The answer is... both groups are right. The child can be modelled as a Bayesian agent reaching sensible conclusions. If it values "I don't steal the cookie" at 0, "I steal the cookie without being told not to" at 1, and "I steal the cookie after being told not to" at -1, then its behaviour is rational - and those values are acceptable utility values over possible universes. So the child (and many value loading agents) are Bayesian agents with the usual properties.

But we are adding extra structure to the universe. Based on our understanding of what value loading should be, we are decreeing that the child's behaviour is incorrect. Though it doesn't violate expected utility, it violates any sensible meaning of value loading. Our idea of value loading is that, in a sense, values should be independent of many contingent things. There is nothing intrinsically wrong with "stealing cookies is wrong iff the Milky Way contains an even number of pulsars", but it violates what values should be. Similarly for "stealing cookies is wrong iff I ask about it".

But lets dig a bit deeper... Classical conservation of expected evidence fails in many cases. For instance, I can certainly influence the variable X="what Stuart will do in the next ten seconds" (or at least, my decision theory is constructed on assumptions that I can influence that). My decisions change X's expected value quite dramatically. What I can't influence is facts that are not contingent on my actions. For instance, I can't change my expected estimation of the number of pulsars in the galaxy last year. Were I super-powerful, I could change my expected estimation of the number of pulsars in the galaxy next year - by building or destroying pulsars, for instance.

So conservation of expected evidence only applies to things that are independent of the agent's decisions. When I say we need to have "conservation of expected moral evidence" I'm saying that the agent should treat their (expected) morality as independent of their decisions. The kid failed to do this in the example above, and that's the problem.

So conservation of expected moral evidence is something that would be automatically true if morality were something real and objective, and is also a desiderata when constructing general moral systems in practice.

New Comment
10 comments, sorted by Click to highlight new comments since:
[-]asr110

The canonical example is that of a child who wants to steal a cookie. That child gets its morality mainly from its parents. The child strongly suspects that if it asks, all parents will indeed confirm that stealing cookies is wrong. So it decides not to ask, and happily steals the cookie.

I find this example confusing. I think what it shows is that children (humans?) aren't very moral. The reason the child steals instead of asking isn't anything to do with the child's subjective moral uncertainty -- it's that the penalty for stealing-before-asking is lower than stealing-after-asking, and the difference in penalty is enough to make "take the cookie and ask forgiveness if caught" better than "ask permission".
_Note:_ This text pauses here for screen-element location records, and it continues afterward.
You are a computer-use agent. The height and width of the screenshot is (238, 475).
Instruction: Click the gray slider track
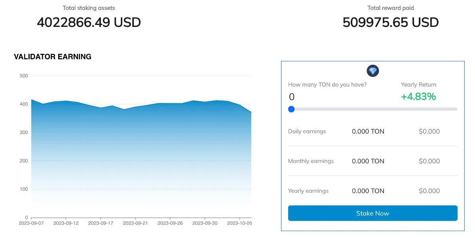tap(373, 109)
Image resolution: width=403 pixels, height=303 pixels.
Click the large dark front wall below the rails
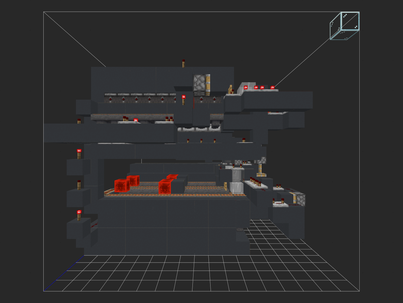[168, 226]
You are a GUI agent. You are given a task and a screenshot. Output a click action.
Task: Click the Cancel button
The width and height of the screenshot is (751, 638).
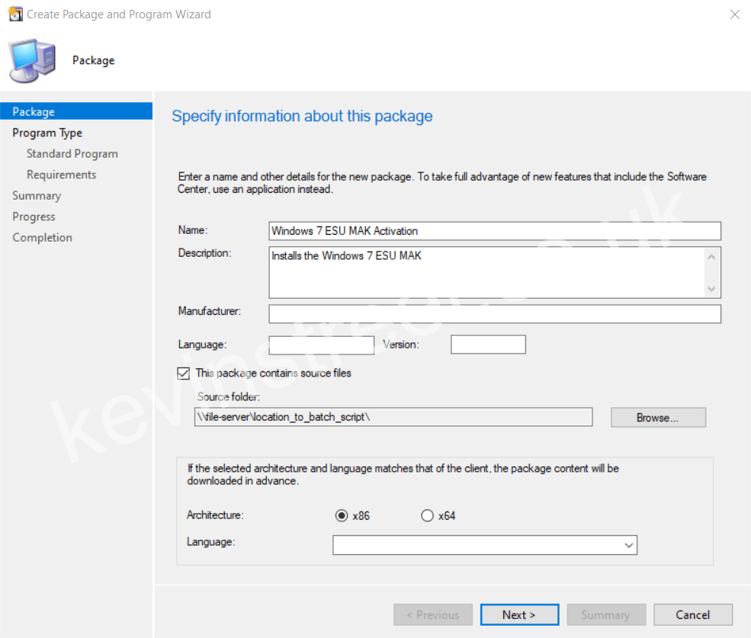tap(692, 614)
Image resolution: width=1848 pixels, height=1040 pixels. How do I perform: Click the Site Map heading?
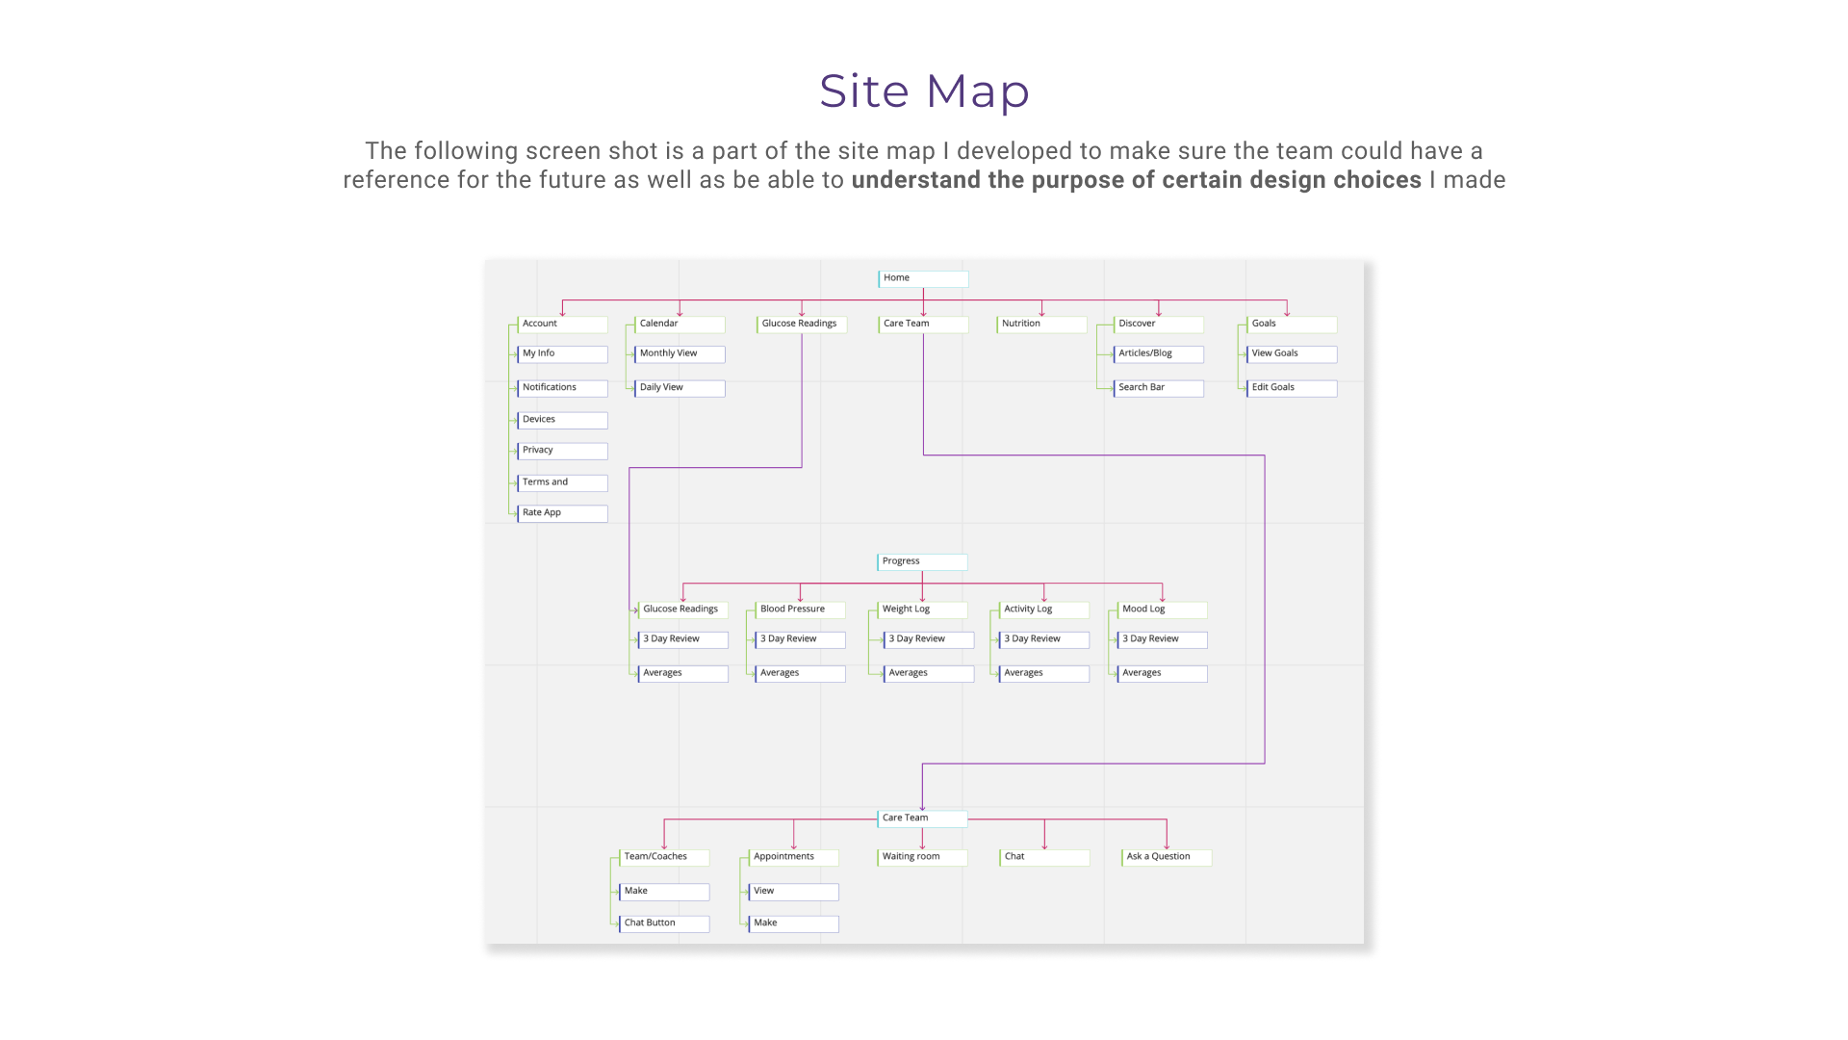pos(924,91)
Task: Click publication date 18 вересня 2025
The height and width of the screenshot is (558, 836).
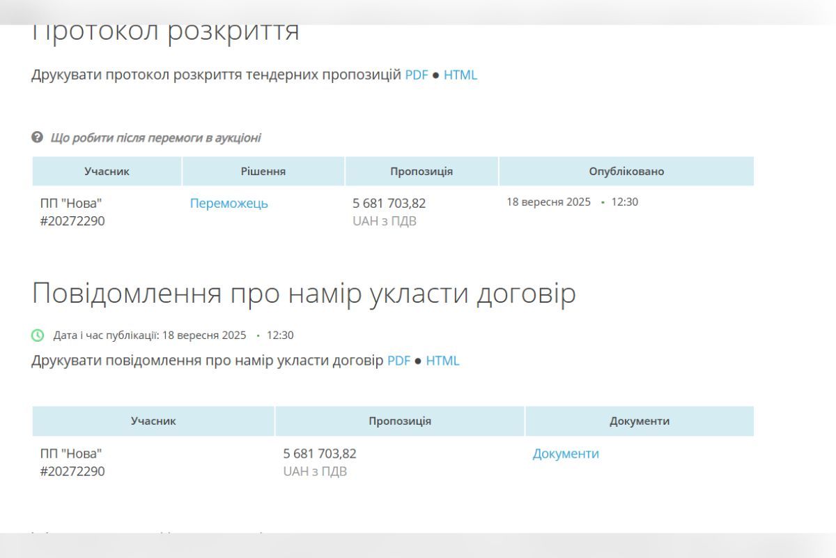Action: pyautogui.click(x=549, y=202)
I suspect this is related to our strong belief in being risk-averse when handing out penalties. If I think there's a 50% chance my child misbehaved, the penalty won't be 50% of the penalty if they were caught red-handed. Often, if there's substantial uncertainty about guilt, the penalty is basically zero -- perhaps a warning. Here, the misbehavior is "doing a thing you knew was wrong;" even if the child knows the answer in advance, when the child explicitly asks and is refused, the parent gets new evidence about the child's state of mind, and this is the evidence that really matters.

I suspect this applies to the legal system and society more broadly as well -- because we don't hand out partial penalties for possible guilt, we encourage people to misbehave in ways that are deniable.
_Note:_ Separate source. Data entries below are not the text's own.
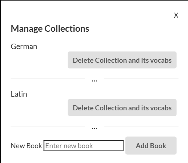Image resolution: width=188 pixels, height=163 pixels.
Task: Submit new book with Add Book
Action: point(151,146)
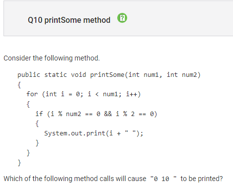Click the System.out.print statement
This screenshot has height=188, width=233.
click(x=93, y=133)
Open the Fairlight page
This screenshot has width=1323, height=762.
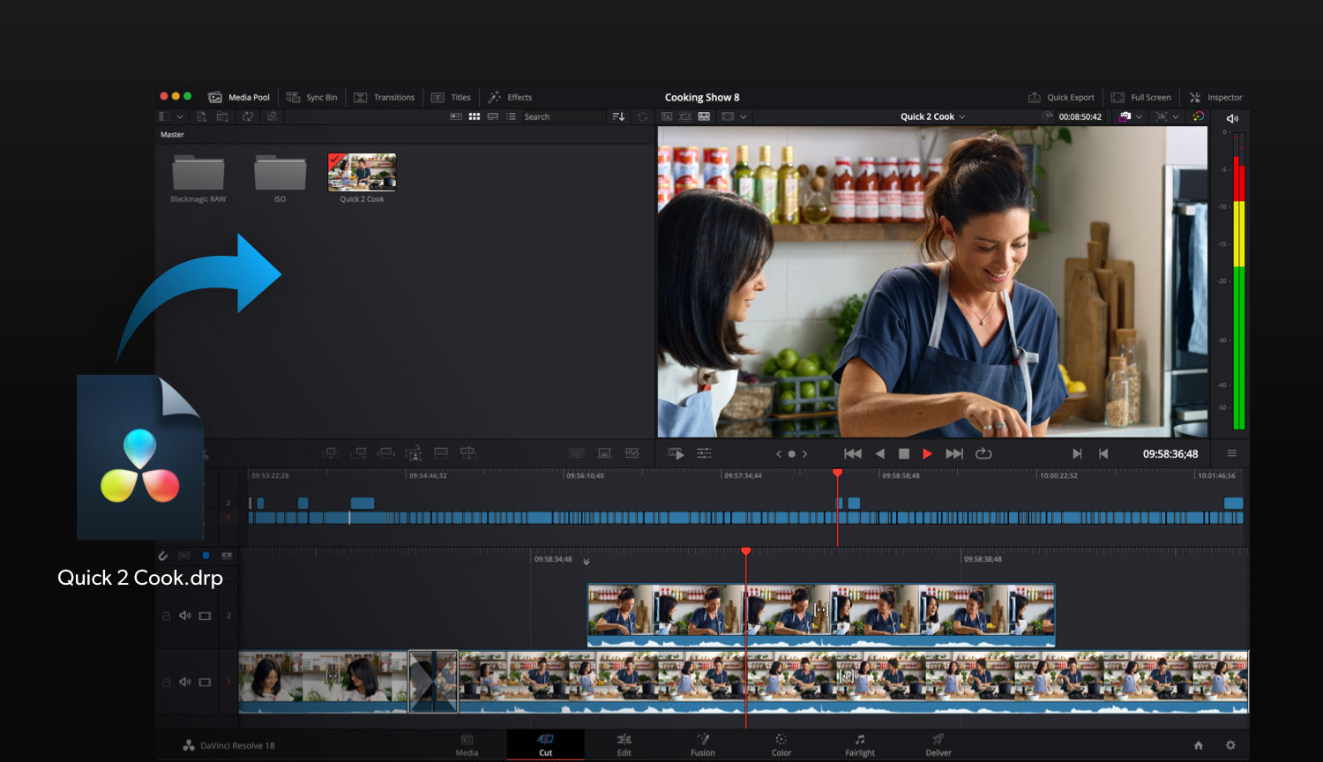[859, 745]
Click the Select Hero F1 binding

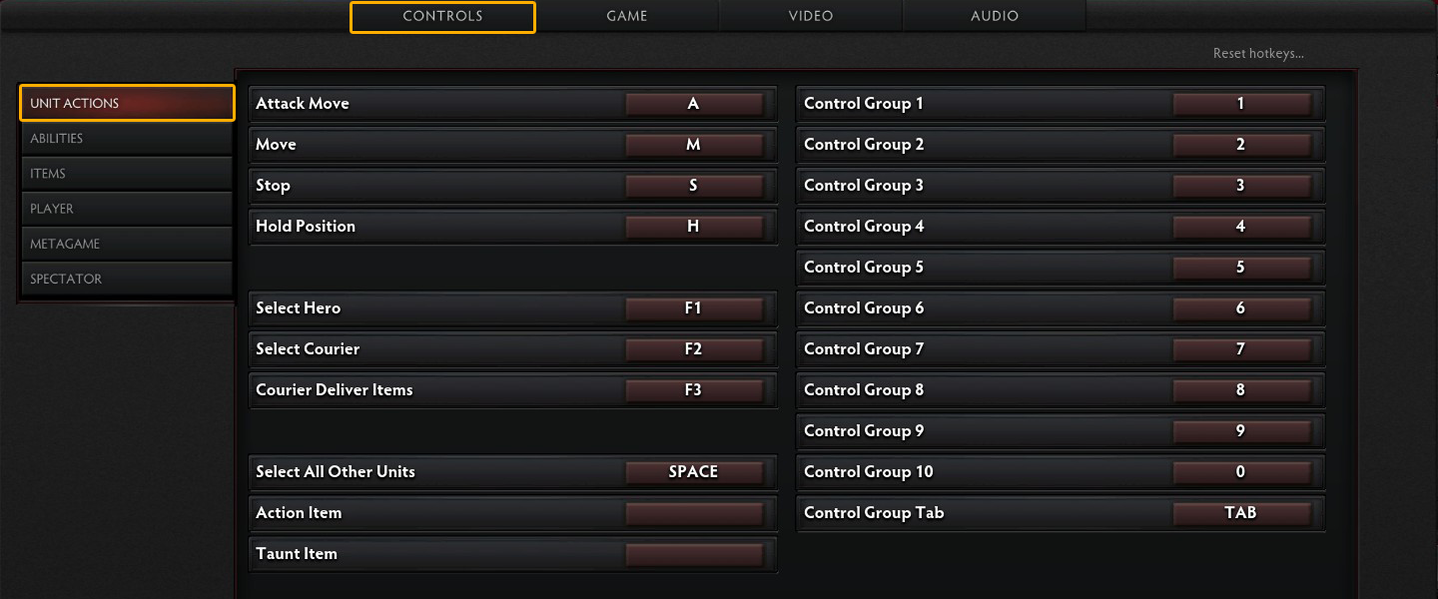(x=694, y=308)
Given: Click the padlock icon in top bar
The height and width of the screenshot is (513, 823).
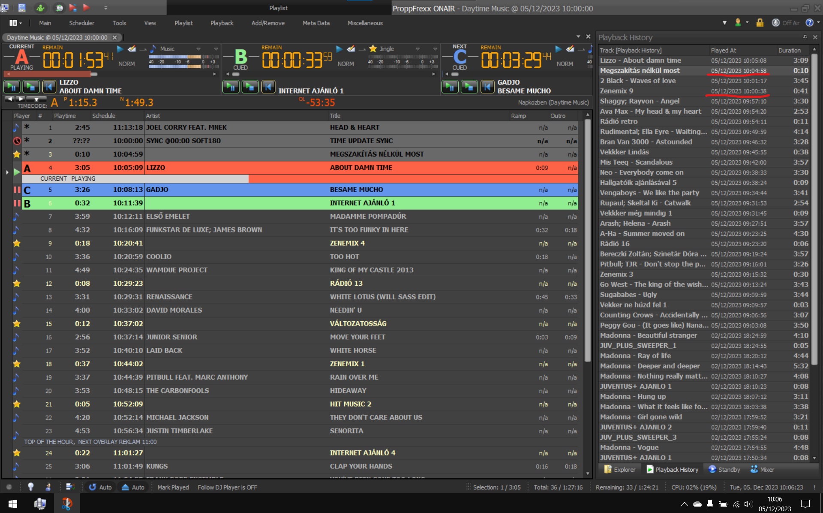Looking at the screenshot, I should 760,23.
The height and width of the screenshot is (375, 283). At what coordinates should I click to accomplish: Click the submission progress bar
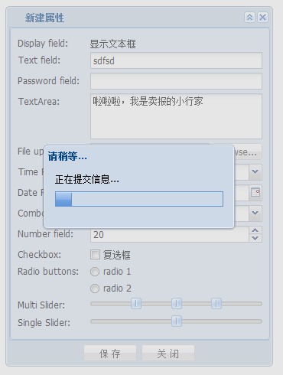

A child will eventually learn the independence. It's a very different thing to hardcode assume the independence from the start. Values are also complex and there might not be a natural line on what is natural to care about. If I take the the morality of the agent to be independent of it's decisions really far it will mean the AI believes it's a good boy or a bad boy already no matter what it does (and it just doesn't know which). This seems to be opposite what moral behavior is about. There is also no telling that the valued actions need to simple concepts. After all cake is good unless diabetes and death might not be all bad if euthanasia.

Also if I am inconsistent or plain out make an error on assigning the labels I would rather have the AI have a dialogue back to me about it than make silently a really convoluted utility function.

We could off course think that a value loader is a two step process where the values loaded are not taken as is as the actual utility function but modified to make sense in a "non-cheating way". That is the actual utility function always contains terms about moral fairness even if not explicitly input. This reduces the amount of values softcoded as meta-morality is hardcoded. But this layering also solves the original problem. The agent might evaluate the new situation with lower expected utility and would choose not to go there - if it had a choice. But by layering we are taking the choice away so the wrong valuation doesn't matter. By enforcing the hand-inputted conservation of moral evidence we tie the AIs hand to form a moral strategy. "We know better" before hand.

An interesting point, hinting that my approach at moral updating ( http://lesswrong.com/lw/jxa/proper_value_learning_through_indifference/ ) may be better than I supposed.

I was more getting to that it narrows down the problem instead of generalising it. It reduces the responsibilities of the AI and widens those of humans. If you solved this problem you would only get up to the most virtous human (which isn't exactly bad). Going beyond would require ethics competency that would have to be added as we are tying it's hands in this department.

I take the point in practice, but there's no reason we couldn't design something to follow a path towards ultra-ethicshood that had the conservation property. For instance, if we could implement "as soon as you know your morals would change, then change them", this would give us a good part of the "conservation" law.

[-][anonymous]20

So conservation of expected moral evidence is something that would be automatically true if morality were something real and objective, and is also a desiderata when constructing general moral systems in practice.

Yes, but usual learning and prediction algorithms deal entirely with things that are "real and objective", in the sense that you simply cannot change them (ie: laws of science).

This is yet another domain where my intuitions are outpacing my ability to learn mathematics. For domains where my actions can affect the experiment, I know damn well I should avoid affecting the experiment. The justification is damn simple when you think of data/information as a substance: experiments/learning are done to gain information, and if I alter the outcome of the experiment I gain information only about my own decisions, which I already had, thus rendering the experiment/learning pointless.

This leads to a question of how to model value learning as collecting moral information, and thus make the conclusion epistemically natural to the agent that biasing its own learning process is yielding falsehoods.

This area (or perhaps just the example?) is complicated somewhat because for authority-based moral systems (parental, religious, legal, professional...) directly ignoring a command/ruling is in itself considered to be an immoral act: on top of whatever the content of said act was. And even if the immorality of the act is constant, most of those systems seem to recognise in principle and/or in practice that acting when you suspect you'd get a different order is different to direct breaking of orders.

This makes sense for all sorts of practical reasons: caution around uncertainty, the clearer Schelling point of 'you directly disobeyed', and, cynically, the fact that it can allow those higher in the authority chain plausible deniability (the old "I'm going to pay you based on your sales. Obviously I won't tell you to use unscrupulous methods. If you ask me directly about any I will explicitly ban them. But I might not ask you in too much detail what you did to achieve those sales: that's up to you")

Yep, the example isn't perfect - but it is easy to grasp, and it's obviously not an ideal behaviour.

"So conservation of expected moral evidence is something that would be automatically true if morality were something real and objective, and is also a desiderata when constructing general moral systems in practice."

This seems to go against your pulsar example... I guess you mean something like: "if [values were] real, objective, and immutable"?

Sorry, I don't get your point. Could you develop it?